Le résultat le plus "visible" musicalement, tient dans le superbe travail sur la batterie, ample, soyeuse et souvent tribale (Écran Total), et les claviers omniprésents, donnant une tournure rétro-futuriste à l’ensemble. "Dans le studio d’Adrian, à Bristol, il y avait une foule de synthés vintage, de claviers analogiques. Lui et Stéphane, tous deux passionnés, s’en sont donné à cœur joie, et moi qui ne suis pas du tout une spécialiste, je me suis prise au jeu !"
Zoo est aussi le premier disque de Françoiz sur lequel la chanteuse s’est impliquée dans le mixage. Une petite révolution. "Jusque-là, les réalisateurs avec lesquels je travaillais souhaitaient faire ce travail seul. Mais Adrian tenait à ce que nous soyons là. Nous avons travaillé chaque son, chaque couleur en détail. C’était passionnant."
Liberté joyeuse
Au fil des onze titres qui composent ce nouvel album, une forme de liberté joyeuse s’exprime. Rarement la Bruxelloise d’adoption, toujours illustratrice à ses heures, n’aura paru aussi sereine et joueuse, dans la voix (très en avant) comme les textes. "Nous voulions quelque chose d’enlevé, de soutenu, et surtout, ne pas se mettre de barrière, être davantage dans la fantaisie, explique-t-elle. Je suis allée naturellement vers quelque chose de plus drôle, ludique : surtout, le moins d’autocensure possible !"

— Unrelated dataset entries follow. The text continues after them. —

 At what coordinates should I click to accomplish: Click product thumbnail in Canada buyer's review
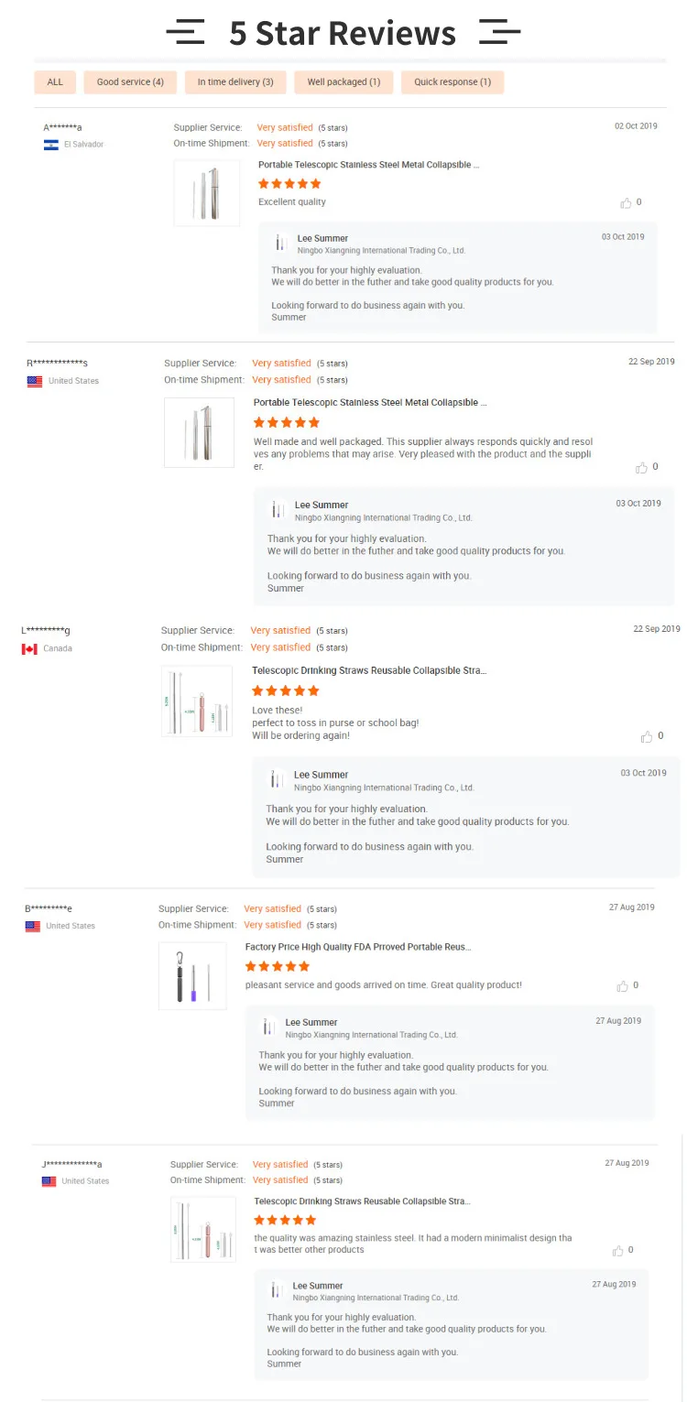pyautogui.click(x=196, y=701)
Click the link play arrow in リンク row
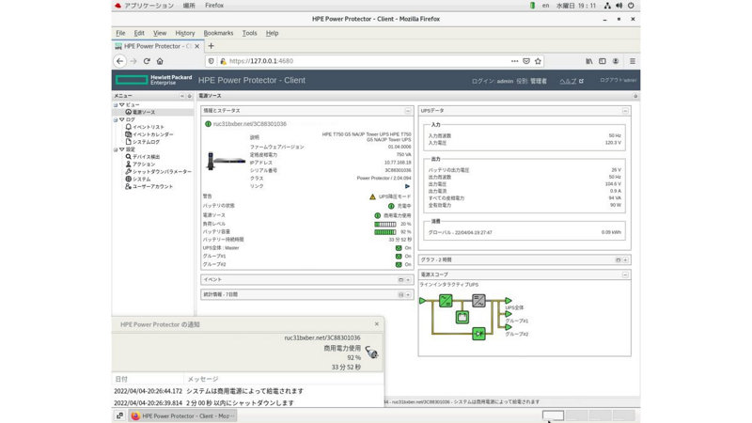Image resolution: width=752 pixels, height=423 pixels. pos(408,185)
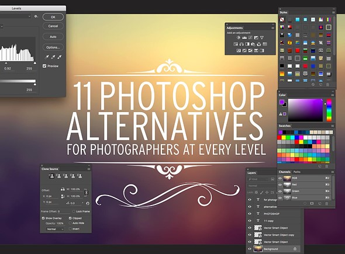The height and width of the screenshot is (254, 345).
Task: Open the Normal blend mode dropdown in Clone Source
Action: point(55,229)
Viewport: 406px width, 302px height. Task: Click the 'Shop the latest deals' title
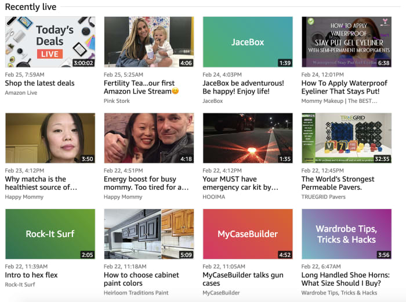click(x=39, y=83)
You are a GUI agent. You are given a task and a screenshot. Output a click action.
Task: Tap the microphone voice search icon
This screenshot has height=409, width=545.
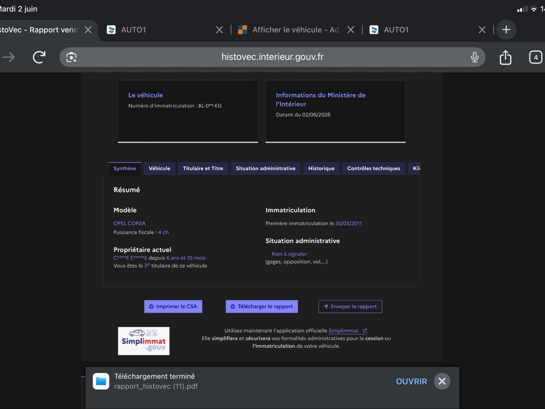[x=475, y=57]
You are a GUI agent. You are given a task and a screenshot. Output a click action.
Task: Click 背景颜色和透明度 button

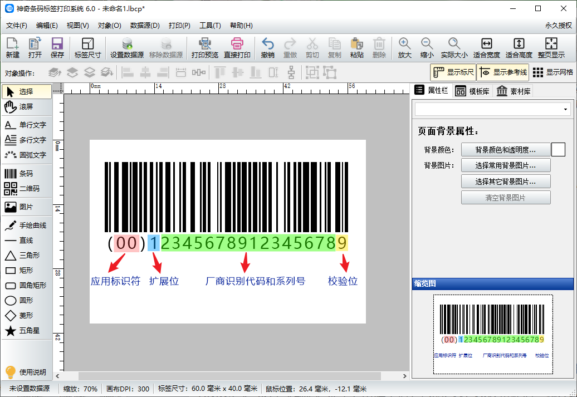505,150
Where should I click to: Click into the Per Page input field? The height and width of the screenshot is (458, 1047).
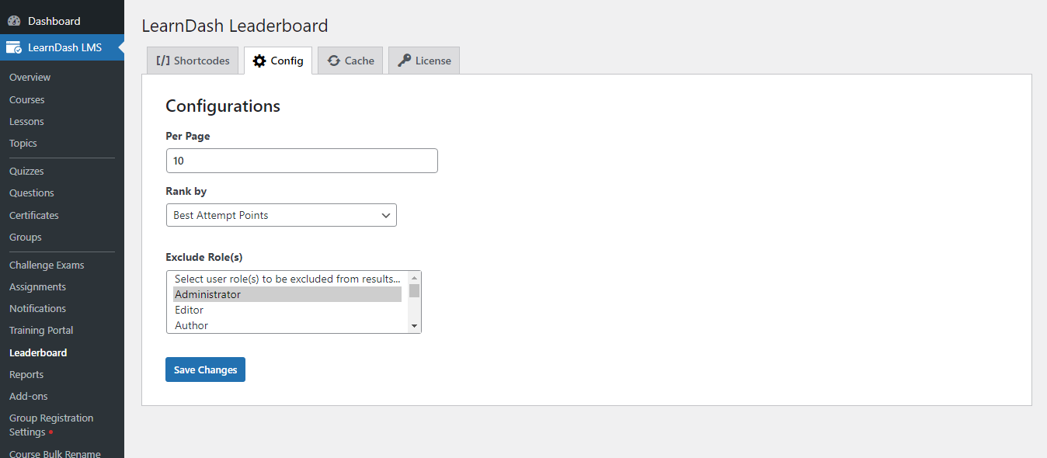[302, 161]
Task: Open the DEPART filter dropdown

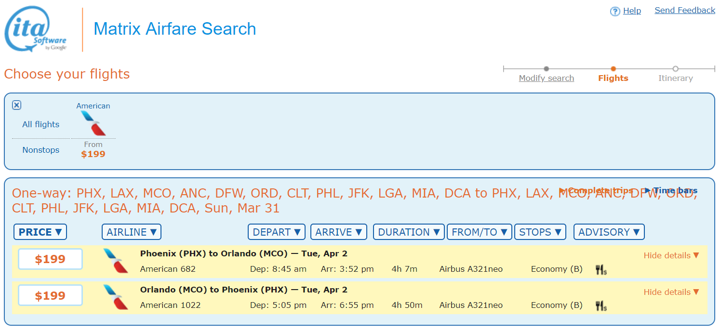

L’excellent Jardin d’Éden en est le meilleur exemple : le mythe d’Adam et Eve devient un tableau un peu art brut où un Adam au "bronzage imparfait" batifole avec Ève, "tranquilles et décomplexés", sur fond de bruits de jungle ! "Je trouvais l’histoire originale un peu trop sérieuse, explique-t-elle. J’ai donc choisi de raconter l’histoire de deux personnes du sexe opposé qui prennent du bon temps sans se préoccuper des autres ou de la météo."
Après 20 ans de carrière, la jeune femme au charme discret et au grain de voix frêle du Twenty-Two Bar de Dominique A s’est presque totalement affranchie de ses héros. Le fruit d’un parcours sans concessions depuis ses premiers pas dans l’écriture avec À l’aveuglette, en 2008. "Je commençais à m’ennuyer de ce que mes auteurs me proposaient. J’ai décidé d’écrire à ce moment-là, contre vents et marées, en tentant de me détacher de ceux que j’idéalisais un peu trop, comme Dominique. Je voulais écrire de manière plus simple et directe, je me suis dit : 'allons-y, lâchons-nous !'" Avec ce Zoo charnel et dionysien, l’ombre tutélaire du grand Dominique n’a jamais semblé aussi loin.